Extracted data entries
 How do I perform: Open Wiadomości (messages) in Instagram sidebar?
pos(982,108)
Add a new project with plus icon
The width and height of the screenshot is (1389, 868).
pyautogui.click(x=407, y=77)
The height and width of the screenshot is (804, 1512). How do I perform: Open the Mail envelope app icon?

* _BRIEF_:
An exact copy of every entry is required.

* _TASK RESPONSE_:
 How do I perform: Open Wiadomości (messages) in Instagram sidebar?
pos(982,108)
Add a new project with plus icon
The width and height of the screenshot is (1389, 868).
pyautogui.click(x=407, y=77)
The height and width of the screenshot is (804, 1512). How do I perform: Open the Mail envelope app icon?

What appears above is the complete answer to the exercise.